From the very beginning, it was just as much about the community as it was about the food. The beloved eatery quickly became an institution in Waco, serving some of the best Jamaican cuisine in central Texas. Last month, this temple of good eats fell victim to an electrical fire, the interior of the store being heavily damaged in a blaze.
But for owners Vivia Charles and Aniceto Charles Jr — mother and son duo — this was a case of ‘down, not out.’ Their mentality was always one of moving forward, finding a way out of the ashes.
“We had to just sit down and thank God that no one was hurt, and that the shell of the building was there,” Vivia Charles said. “And immediately, the community started reaching out to us. We were just so thankful- we couldn’t stay in that down place for very long.”

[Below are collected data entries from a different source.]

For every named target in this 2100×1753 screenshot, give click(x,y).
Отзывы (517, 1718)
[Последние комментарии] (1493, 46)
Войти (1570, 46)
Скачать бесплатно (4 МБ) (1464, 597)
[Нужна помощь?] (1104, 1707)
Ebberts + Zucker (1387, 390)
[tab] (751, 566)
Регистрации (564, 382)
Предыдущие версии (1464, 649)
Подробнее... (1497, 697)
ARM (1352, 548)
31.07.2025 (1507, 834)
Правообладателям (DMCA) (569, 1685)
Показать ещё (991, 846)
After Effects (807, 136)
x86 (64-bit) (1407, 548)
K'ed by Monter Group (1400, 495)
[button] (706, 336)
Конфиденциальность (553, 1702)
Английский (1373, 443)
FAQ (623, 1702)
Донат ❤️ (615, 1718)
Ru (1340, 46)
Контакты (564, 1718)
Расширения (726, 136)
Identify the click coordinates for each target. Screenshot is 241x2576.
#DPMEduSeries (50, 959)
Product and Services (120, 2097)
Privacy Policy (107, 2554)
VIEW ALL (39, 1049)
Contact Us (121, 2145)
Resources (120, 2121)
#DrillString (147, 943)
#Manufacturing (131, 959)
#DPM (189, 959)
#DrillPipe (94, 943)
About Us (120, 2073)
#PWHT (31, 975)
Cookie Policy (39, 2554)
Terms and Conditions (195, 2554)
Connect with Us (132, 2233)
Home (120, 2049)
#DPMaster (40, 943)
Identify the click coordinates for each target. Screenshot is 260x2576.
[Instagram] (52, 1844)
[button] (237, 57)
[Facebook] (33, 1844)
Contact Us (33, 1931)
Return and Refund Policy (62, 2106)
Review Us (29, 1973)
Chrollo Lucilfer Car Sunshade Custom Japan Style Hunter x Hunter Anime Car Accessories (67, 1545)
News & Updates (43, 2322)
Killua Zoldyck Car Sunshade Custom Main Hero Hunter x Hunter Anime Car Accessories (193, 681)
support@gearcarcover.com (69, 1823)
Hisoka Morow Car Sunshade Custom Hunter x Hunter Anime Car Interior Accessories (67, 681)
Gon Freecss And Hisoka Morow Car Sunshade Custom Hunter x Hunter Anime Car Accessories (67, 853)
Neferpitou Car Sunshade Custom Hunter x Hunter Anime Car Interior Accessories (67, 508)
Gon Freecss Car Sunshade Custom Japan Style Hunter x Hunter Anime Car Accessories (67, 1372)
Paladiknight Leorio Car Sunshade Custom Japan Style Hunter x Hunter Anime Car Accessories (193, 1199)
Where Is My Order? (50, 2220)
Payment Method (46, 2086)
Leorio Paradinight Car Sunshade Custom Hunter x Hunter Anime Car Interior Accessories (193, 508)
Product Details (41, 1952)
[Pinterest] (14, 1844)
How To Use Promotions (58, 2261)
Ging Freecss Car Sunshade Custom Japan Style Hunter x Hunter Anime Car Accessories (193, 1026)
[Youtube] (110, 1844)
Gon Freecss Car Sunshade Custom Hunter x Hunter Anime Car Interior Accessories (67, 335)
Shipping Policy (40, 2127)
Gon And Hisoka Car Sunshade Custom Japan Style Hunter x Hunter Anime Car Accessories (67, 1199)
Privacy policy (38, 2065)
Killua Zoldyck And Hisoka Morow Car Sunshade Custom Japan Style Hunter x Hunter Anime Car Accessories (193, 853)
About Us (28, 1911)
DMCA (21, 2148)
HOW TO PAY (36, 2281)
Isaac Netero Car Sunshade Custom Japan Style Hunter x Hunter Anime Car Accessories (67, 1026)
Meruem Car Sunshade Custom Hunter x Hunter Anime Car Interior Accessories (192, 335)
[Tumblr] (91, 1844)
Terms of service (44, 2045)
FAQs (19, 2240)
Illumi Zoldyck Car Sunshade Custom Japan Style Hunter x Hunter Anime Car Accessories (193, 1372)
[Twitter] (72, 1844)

Vivia Charles, herself a force of positive energy, looked back to Aniceto Jr, seeming to contemplate the surrealness of the moment.
“And then we started planning.”
Aniceto Charles Jr. jumped in, offering an explanation of just how they had taken steps forward.
“I love to eat,” Aniceto Charles Jr. said. “I frequent DiCampli’s and have become good friends with the owner Massimo and he is always offering to help us with anything we need. And he’s the type to do it. He pulled us aside and offered us his food truck.”
Aniceto motioned around that very food truck, the new — and by all accounts temporary — home of Tru Jamaica.
“We didn’t even know if Baylor would let us on campus, especially in a way so ingrained in the common day… but they told us to stay as long as we want,” Aniceto Charles Jr. said.
It seems their impact has only grown since being on campus, with many students forming a relationship with the Charles’ and having easy access to the food they love.
“Their environment is so cool. The food is exquisite, but more than that, they’re just great people,” Beaverton, Ore. senior Garrett Taylor said.
The Charles’ seem to have a finger on the pulse of the community and a genuine passion for their neighbors. Their focus is less on their own rebuild and more on the recent flooding of Clay Pot and the Heritage Homestead Cafe fire. The Charles’ said they are looking to set up a combined fundraiser and to have a marathon cooking event to bring the community together — an event Aniceto Charles Jr. coined a “Foodathon.”
For these Wacoans, the statement of ‘down but not out’ doesn’t seem to do it justice, as just about nothing could keep the Charles’ down.
“What we’ve gone through, and for those who have come alongside us, I hope that encourages others in the community to seek help when they need it,” said Vivia Charles.
People can support this Waco institution by dining at their food truck on Baylor’s campus and donating to the GoFundMe.